While ruling out the possibility of a new Israeli war on Lebanon in the foreseeable future, he said Hezbollah has a full list of targets in Israel that includes nuclear reactors and biological research centers it can strike.
“Any Israeli war on Lebanon that targets Lebanon’s people and infrastructure, we will fight this war with no ceiling, limits or red lines. We can strike any target we want inside occupied Palestine,” Nasrallah said.
“It is our religious and natural right to strike any target in occupied Palestine to repulse any Israeli aggression. We have a full list of chemical plants, reactors and warehouses and where they are ... Israel’s Iron Dome won’t help it,” Nasrallah said, referring to Israel’s air defense system. “The Israelis know that a war on Lebanon will be very costly.”
He refused to disclose whether Hezbollah possessed balance-changing weapons. “We will not give security guarantees to the [Israeli] enemy. We want to protect our country and face the Israeli arrogance if Lebanon is attacked,” Nasrallah said. “It is the right of the resistance in Lebanon, the Lebanese Army and the region’s armies to possess any weapons to defend their presence, national security and sovereignty.”

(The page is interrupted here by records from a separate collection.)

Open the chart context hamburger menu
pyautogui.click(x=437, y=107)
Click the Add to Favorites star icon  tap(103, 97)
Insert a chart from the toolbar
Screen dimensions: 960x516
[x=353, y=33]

Nasrallah also accused Saudi Arabia of being behind the move by the six-member Gulf Cooperation Council and the Arab foreign and interior ministers earlier this month to label Hezbollah a "terrorist" group over its intervention in Syria, Yemen and Bahrain.
He also rejected allegations that Hezbollah was involved in the five-year-old conflict in Bahrain, where a popular anti-government uprising was put down by a Saudi-led Gulf force one month after it broke out.
The GCC accused Hezbollah of sowing chaos in member states in its decision to blacklist Hezbollah, and Bahrain in January said it arrested a “terror” cell funded and directed by Hezbollah to carry out attacks in the country.
Turning to Lebanon’s internal political issues, when asked if he saw anything positive between Hezbollah’s ties with former Prime Minister Saad Hariri, Nasrallah noted that Hariri has been attacking his party since the first day of his return to Lebanon on Feb. 14.
Despite that, he insisted that dialogue between Hezbollah and the Future Movement launched more than one year ago would continue.
“There is no problem for there to be a meeting between me and Hariri, but we want to see the results of this dialogue first,” he added. Hariri in a recent interview said he was open to a meeting with Nasrallah.
Nasrallah reiterated Hezbollah’s commitment to supporting MP Michel Aoun for the presidency in the face of MP Sleiman Frangieh, who is backed by Hariri, Speaker Nabih Berri, MP Walid Jumbatt and a number of independent lawmakers. “We have done and will do anything to help Aoun reach the presidency,” he said, while describing Frangieh as an “ally and friend.”